### Compandor

In telecommunication and signal processing companding (occasionally called compansion) is a method of mitigating the detrimental effects of a channel with limited dynamic range. The name is a portmanteau of compressing and expanding. The use of companding allows signals with a large dynamic range to be transmitted over facilities that have a smaller dynamic range capability. Companding is employed in telephony and other audio applications such as professional wireless microphones and analog recording.

## How it works

While the dynamic range compression used in audio recording and the like depends on a variable-gain amplifier, and so is a locally linear process (linear for short regions, but not globally), companding is non-linear and takes place in the same way at all points in time.
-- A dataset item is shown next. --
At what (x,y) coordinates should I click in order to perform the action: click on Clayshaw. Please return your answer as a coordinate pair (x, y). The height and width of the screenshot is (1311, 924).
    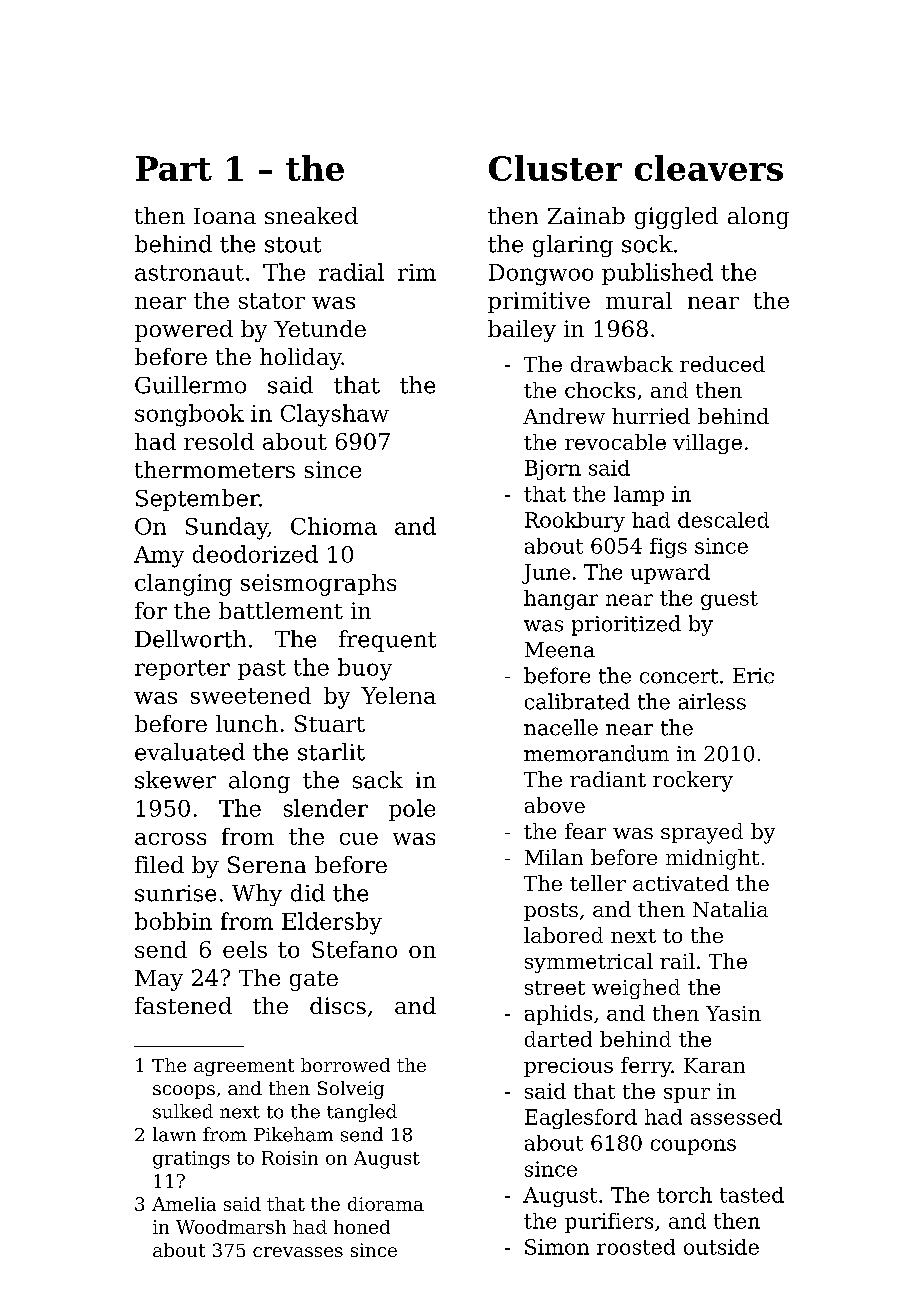
    Looking at the image, I should click on (335, 415).
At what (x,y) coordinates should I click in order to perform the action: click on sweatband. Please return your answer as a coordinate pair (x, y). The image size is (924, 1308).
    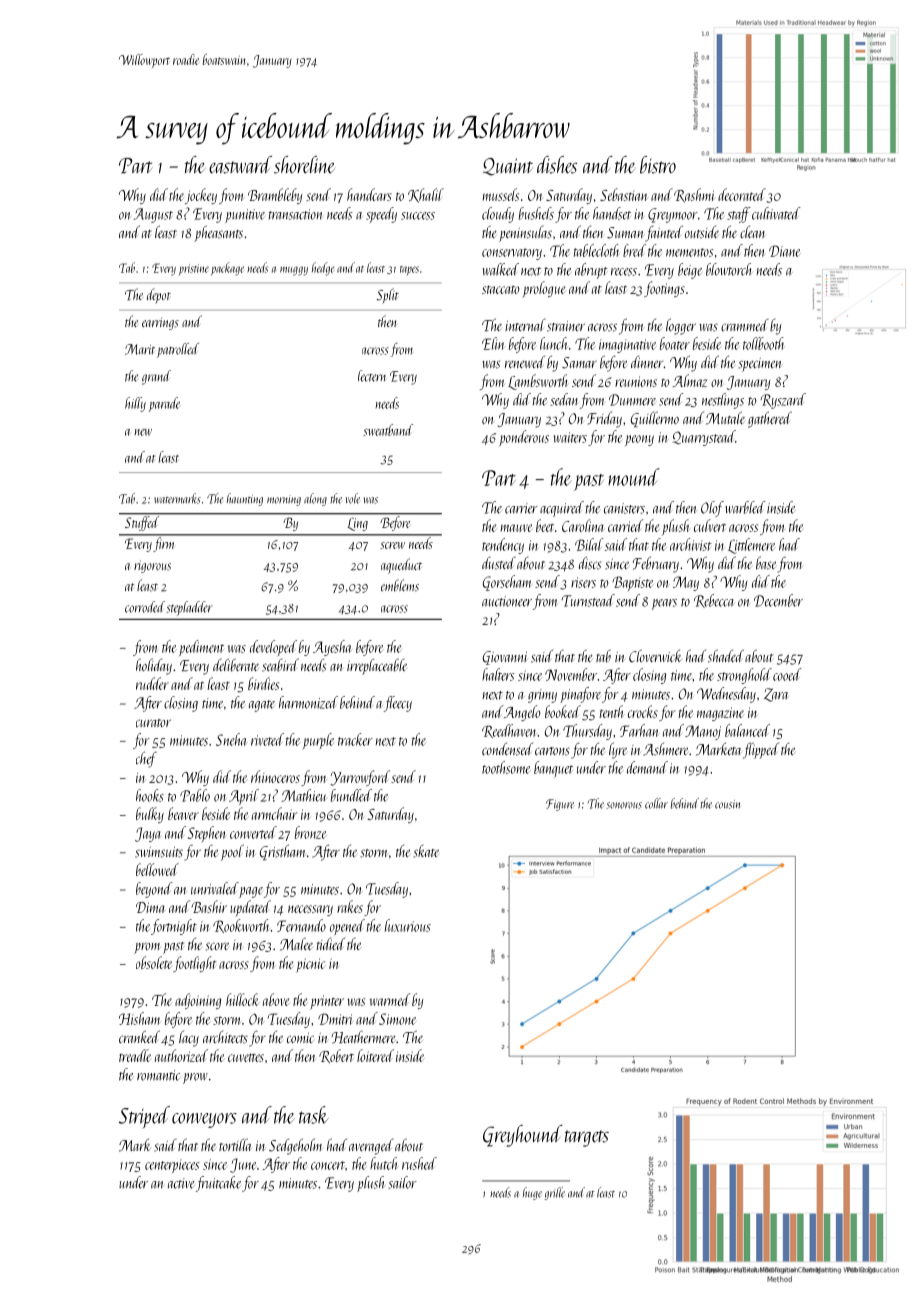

The dynamic range of a signal is compressed before transmission and is expanded to the original value at the receiver.

The electronic circuit that does this is called a compandor and works by compressing or expanding the dynamic range of an analog electronic signal such as sound recorded by a microphone. One variety is a triplet of amplifiers: a logarithmic amplifier, followed by a variable-gain linear amplifier and an exponential amplifier. Such a triplet has the property that its output voltage is proportional to the input voltage raised to an adjustable power.

Companded quantization is the combination of three functional building blocks – namely, a (continuous-domain) signal dynamic range compressor, a limited-range uniform quantizer, and a (continuous-domain) signal dynamic range expander that inverts the compressor function. This type of quantization is frequently used in telephony systems.[1][2]

In practice, companders are designed to operate according to relatively simple dynamic range compressor functions that are designed to be suitable for implementation using simple analog electronic circuits. The two most popular compander functions used for telecommunications are the A-law and μ-law functions.

## Applications

Companding is used in digital telephony systems, compressing before input to an analog-to-digital converter, and then expanding after a digital-to-analog converter. This is equivalent to using a non-linear ADC as in a T-carrier telephone system that implements A-law or μ-law companding. This method is also used in digital file formats for better signal-to-noise ratio (SNR) at lower bit rates. For example, a linearly encoded 16-bit PCM signal can be converted to an 8-bit WAV or AU file while maintaining a decent SNR by compressing before the transition to 8-bit and expanding after a conversion back to 16-bit. This is effectively a form of lossy audio data compression.

Professional wireless microphones do this since the dynamic range of the microphone audio signal itself is larger than the dynamic range provided by radio transmission. Companding also reduces the noise and crosstalk levels at the receiver.[3]

Compandors are used in concert audio systems and in some noise reduction schemes such as dbx and Dolby NR (all versions).

## History

The use of companding in an analog picture transmission system was patented by A. B. Clark of AT&T in 1928 (filed in 1925):[4]

In the transmission of pictures by electric currents, the method which consists in sending currents varied in a non-linear relation to the light values of the successive elements of the picture to be transmitted, and at the receiving end exposing corresponding elements of a sensitive surface to light varied in inverse non-linear relation to the received current.
—A. B. Clark patent

In 1942, Clark and his team completed the SIGSALY secure voice transmission system that included the first use of companding in a PCM (digital) system.[5]

In 1953, B. Smith showed that a nonlinear DAC could result in the inverse nonlinearity in a successive-approximation ADC configuration, simplifying the design of digital companding systems.[6]

In 1970, H. Kaneko developed the uniform description of segment (piecewise linear) companding laws that had by then been adopted in digital telephony.[7]

In the 1980s (and 90's), many of the music equipment manufacturers (Roland, Yamaha, Korg) used companding for data compression in their digital synthesizers. This dates back to the late 80's when memory chips would often come as one the most costly parts in the instrument. Manufacturers usually expressed the amount of memory as it is in the compressed form. i.e. 24MB waveform ROM in Korg Trinity is actually 48MB of data. Still the fact remains that the unit had a 24MB physical ROM. In the example of Roland SR-JV expansion boards, they usually advertised them as 8MB boards which contain '16MB-equivalent content'. Careless copying of the info and omitting the part that stated "equivalent" can often lead to confusion.